[BEGIN SOURCE EXCERPT]

The Intergovernmental Panel on Climate Change’s most recent set of reports, generally referred to collectively as the Fifth Assessment Report, present significant data and findings about climate change. But what role does law play in addressing and responding to these findings? This book, the second by the Environmental Law Collaborative, an affiliation of environmental law professors, focuses on the relationship between law and the Fifth Assessment Report in hopes of bridging this gap. This book’s chapters are illustrative of the overwhelming number of legal issues that climate change creates. Some of the contributions remain directly tied to the text of the IPCC’s reports, while others focus on climate change more generally. Together, this volume contributes to a constructive and helpful discussion about how to address the climate change challenge.

[END SOURCE EXCERPT]

## YOUR INSTRUCTIONS
List every proper name, including abbreviations, that appears in the book description above.

[BEGIN INFORMATION SHOWN]

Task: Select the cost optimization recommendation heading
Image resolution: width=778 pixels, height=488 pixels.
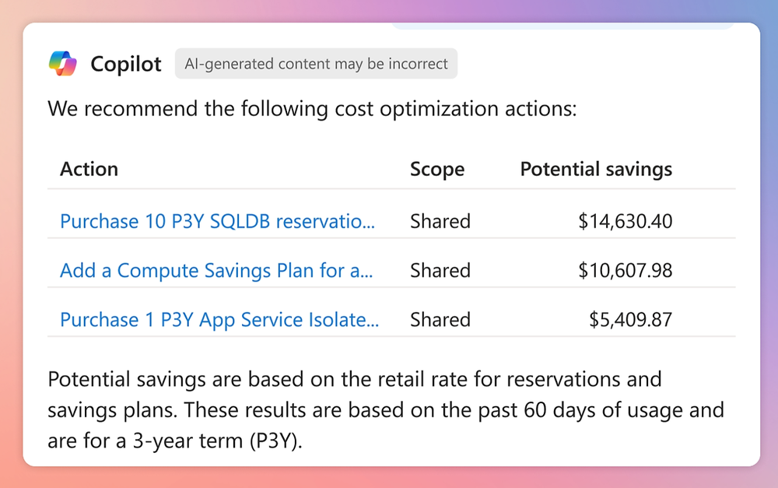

[END INFORMATION SHOWN]

## RESPONSE FOR THIS EXERCISE
Intergovernmental Panel on Climate Change
Fifth Assessment Report
Environmental Law Collaborative
IPCC